1. Sur le Ier article, il dit qu'il est véridique, car il la vit captive aux mains des Anglais.
2. Sur le IIe article déclare qu'il est véridique, car il la vit dans la prison du château de Rouen, dans une pièce
assez obscure, parfois enchaînée et entravée.
3. Sur le IIIe article, il déclare, vu le procès et tout le reste fait pendant le procès, croire et juger que les Anglais agissaient par haine et rancune contre elle et ne cherchaient rien d'autre que sa mort. Dit de même qu'il assista à la première prédication faite par maître Guillaume Erard ; celui-ci prit comme thème : « Le sarment ne peut donner de fruit s'il ne reste attaché à la vigne », déclarant qu'en France il n'y avait jamais eu de monstre pareil à cette Jeanne, qu'elle était adonnée aux sortilèges, hérétique, schismatique, que le roi en la soutenant était semblable et voulait visiblement recouvrer son royaume grâce à une telle femme hérétique. En outre croit que ses adversaires furent poussés, entre autres, par le désir de déshonorer la majesté royale.
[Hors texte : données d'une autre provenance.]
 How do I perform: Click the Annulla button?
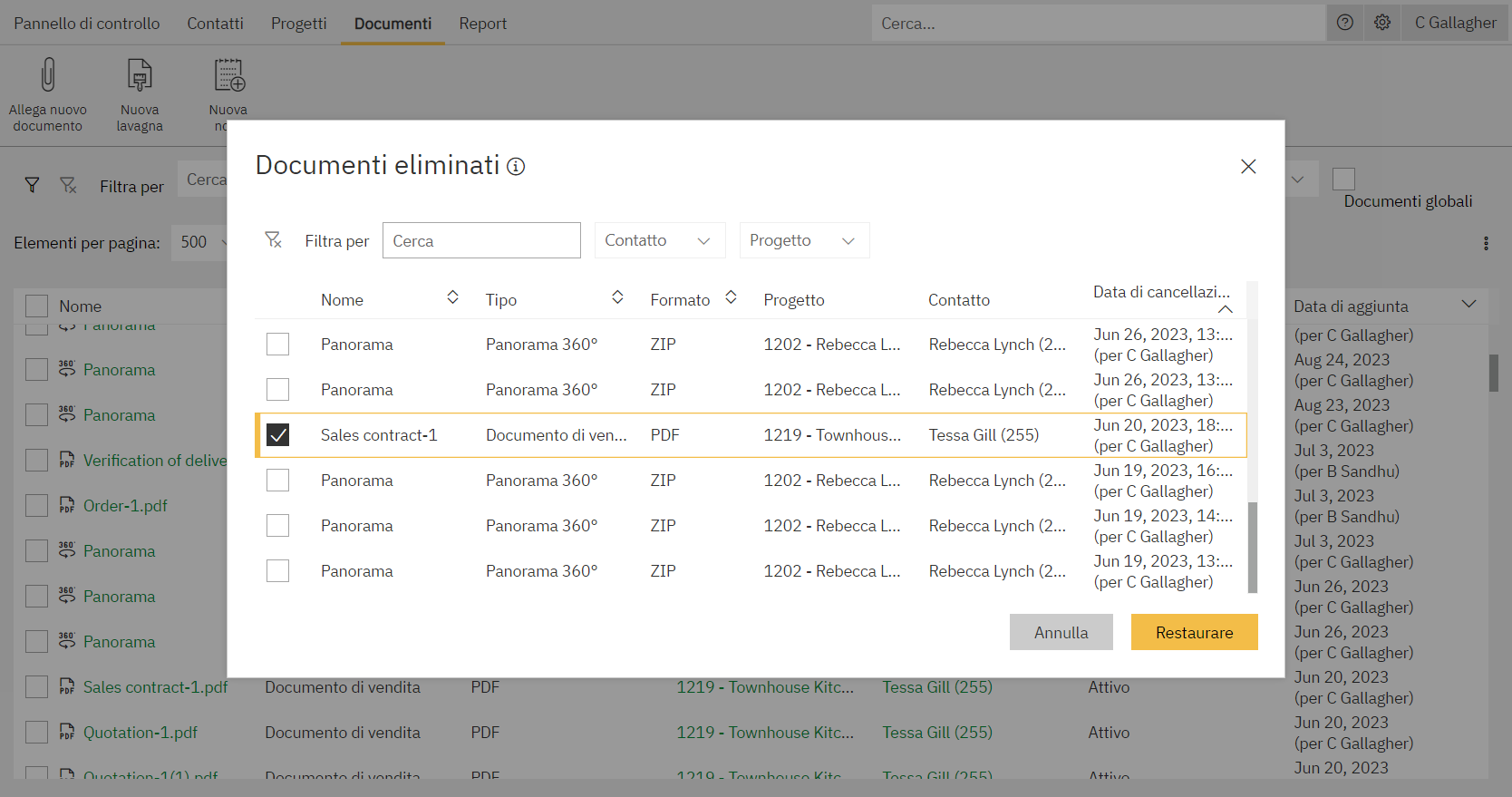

4. Sur le IVe article, il déclare que l'évêque de Beauvais tenait le parti des Anglais ; croit que cet évêque au début du procès ordonna de la tenir entravée et désigna lui-même les Anglais pour la garder, interdisant que personne ne pût lui parler sans son autorisation, ou celle du promoteur appelé Benedicite.
5. Sur le Ve article, il déclare avoir entendu que ledit évêque installa ici son ressort ; mais elle fut prise dans le ressort de cet évêque. Pour le reste s'en rapporte au droit.
6. Sur le VIe article, et pour sa première partie, il déclare croire que Jeanne était bonne et vraie catholique, parce que lui qui parle fut avec elle à son dernier jour : dans les flammes elle avait toujours à la bouche Jésus, disait qu'elle n'était ni hérétique, ni schismatique, comme on le lui reprochait dans un libelle qui lui avait été remis ; et elle supplia le témoin, au moment où le feu serait allumé, de venir avec la croix et de la lui présenter ; ce qu'il fit. Et ensuite elle cria Jésus ; aussi les assistants furent portés aux larmes.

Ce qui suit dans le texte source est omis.